**小問 1**
データの行のうち、「Where should I click to: Choose」を含む行から最後の行までを、空行を除いて番号付きリストに変えてください。

**引用文**
»»

まずはインボイス登録番号がどのようなものなのか解説します。登録番号の基本的な知識について知っておきたい方はチェックしてください。

インボイス発行事業者と認定された証

インボイス登録番号とは、適格請求書発行事業者として登録した事業者のみに通知される番号です。
冒頭でも述べたとおり、インボイス制度では仕入税額控除を受けるには適格請求書の発行と保存が必要となります
しかし、適格請求書を発行できるのは登録事業者のみです。
適格請求書発行事業者に登録した際に、税務署長から認定を受けた証となるのが登録番号です。

法人番号を持つ課税事業者の場合はローマ字の「T」から法人番号13ケタ、そのほかの課税事業者は同じく「T」から法人番号やマイナンバーとは関連しない13ケタの番号が続きます。

インボイス登録番号の役割

インボイス登録番号の役割は買い手側・売り手側で異なります。
買い手側の場合、登録番号が記載されていない請求書は適格請求書と認められず、仕入税額控除が受けられません。
そのため、インボイス登録番号には仕入税額控除を受けるという大きな役割があります。

また、売り手側にとっても取引先に対して適格発行事業者を証明するための重要な役割を持っています。
適格請求書の発行は条件を満たさないと認められないため、売り手側は請求書を発行する際に必ずインボイス登録番号を記載しなくてはなりません。
こうした理由から、インボイス登録番号は買い手側・売り手側でそれぞれ重要な役割を担っているといえます。

インボイス登録番号はどこに記載・掲載される?


インボイス登録番号の役割について把握したところで、続いてはどこに記載・掲載されるものなのかをご紹介します。

適格請求書や適格簡易請求書に記載する

インボイス登録番号の記載が必要となってくるのは、適格請求書・適格簡易請求書の中です。
請求書の中でどこに記載すればいいかは特に決められていないものの、事業者名や商号のすぐ下に記載するケースが多く見られます。
適格請求書では登録番号以外にも以下の項目を記載しなくてはなりません。

««

**画面上に見える対象の位置特定に関するデータ**

»»

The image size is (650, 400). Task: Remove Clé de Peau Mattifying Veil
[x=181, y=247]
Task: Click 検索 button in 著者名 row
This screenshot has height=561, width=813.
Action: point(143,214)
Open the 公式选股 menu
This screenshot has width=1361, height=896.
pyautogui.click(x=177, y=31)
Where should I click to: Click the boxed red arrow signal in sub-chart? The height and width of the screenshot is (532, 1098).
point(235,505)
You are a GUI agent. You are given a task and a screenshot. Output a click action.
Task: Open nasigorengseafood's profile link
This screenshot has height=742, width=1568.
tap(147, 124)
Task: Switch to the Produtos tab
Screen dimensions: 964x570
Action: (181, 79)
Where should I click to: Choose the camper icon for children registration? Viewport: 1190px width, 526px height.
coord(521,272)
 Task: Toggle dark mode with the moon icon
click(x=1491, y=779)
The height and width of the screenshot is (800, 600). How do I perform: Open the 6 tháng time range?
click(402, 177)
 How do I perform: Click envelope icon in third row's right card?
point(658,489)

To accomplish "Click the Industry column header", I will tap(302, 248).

««

**小問 2**
インボイス登録番号の解説文で「インボイス登録番号とは」で始まる段落を、主な事実を残して箇条書きに書き直してください。

**解答 1**
1. Where should I click to: Choose the camper icon for children registration? Viewport: 1190px width, 526px height.
2. coord(521,272)
3.  Task: Toggle dark mode with the moon icon
4. click(x=1491, y=779)
5. The height and width of the screenshot is (800, 600). How do I perform: Open the 6 tháng time range?
6. click(402, 177)
7.  How do I perform: Click envelope icon in third row's right card?
8. point(658,489)
9. To accomplish "Click the Industry column header", I will tap(302, 248).

**解答 2**
- インボイス登録番号は、適格請求書発行事業者として登録した事業者だけに通知される番号である。
- インボイス制度では、仕入税額控除を受けるには適格請求書の発行と保存が必要である。
- 適格請求書を発行できるのは登録事業者のみである。
- 登録番号は、登録の際に税務署長から認定を受けた証となる。